The Parliament has instructed its President to forward the resolution to the Council, the Commission, and the governments and parliaments of the Member States. The report recommends that the Commission, independently of and before starting its planned review of the copyright framework and the CDSM Directive, urgently conduct a thorough assessment to find a rapid solution regarding whether the implementation of the existing EU copyright acquis adequately addresses the legal uncertainty and competitive effects associated with the use of protected works for GenAI training. 

The Parliament stresses that the General-Purpose AI Code of Practice, guidelines, and templates should be revised and treated as living documents requiring regular updates to address emerging challenges in copyright protection and AI development. The Parliament calls on the European AI Office to enforce the Code of Practice provisions robustly and urges signatories to adopt a public copyright policy and operate an accessible, time-bound complaint mechanism that provides effective redress for rights holders. 

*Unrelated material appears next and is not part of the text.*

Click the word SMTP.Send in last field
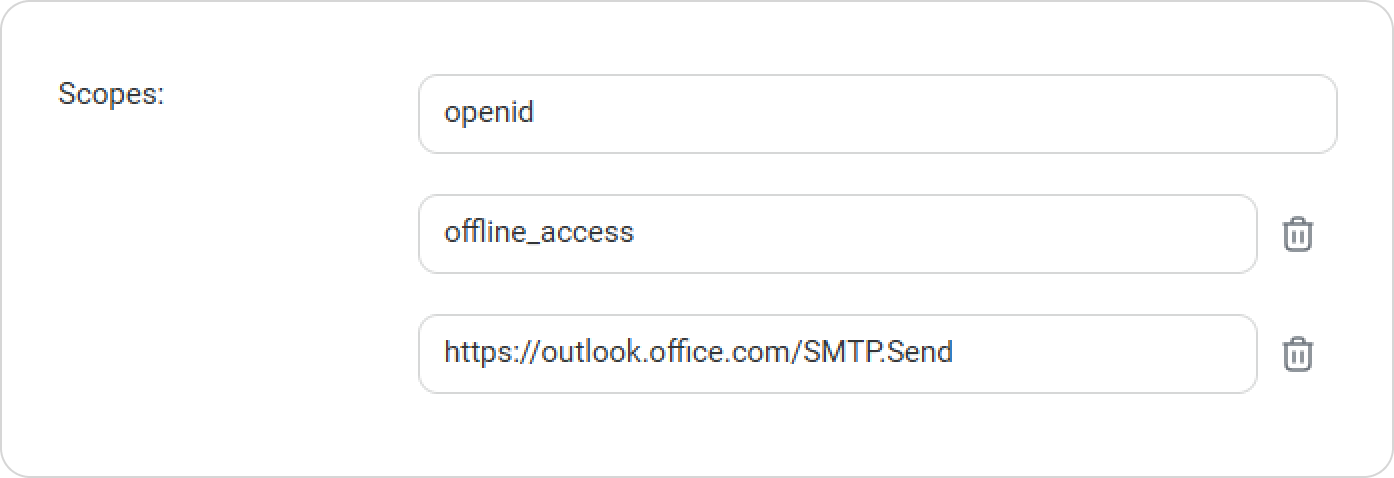The image size is (1394, 478). [878, 353]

The Commission is expected to take immediate action without waiting for possible reviews of the Copyright Directive or the AI Act, as the Parliament has emphasized the urgent need for workable solutions in the face of enormous legal uncertainty. The Explanatory Statement accompanying the report suggests that the European legislator or the European Commission should establish an immediate, simple, flat-rate copyright fee for the use of European creators' data, potentially amounting to 5 to 7% of global turnover. 

Takeaways

This report signals a clear intent by the European Parliament to pursue stronger protections for copyright holders in the context of generative AI. Organizations operating in the EU—whether as AI developers, content creators, or digital service providers—should closely monitor developments and assess their exposure to potential new licensing obligations, transparency requirements, and enforcement mechanisms. The establishment of EUIPO as a trusted intermediary for opt-out registrations and licensing may create new compliance processes requiring early preparation.

"[W]hereas key legal questions about the interplay between GenAI and copyright and related rights are whether the use of copyright-protected works and other subject matter in training datasets is lawful under EU and national Member State law"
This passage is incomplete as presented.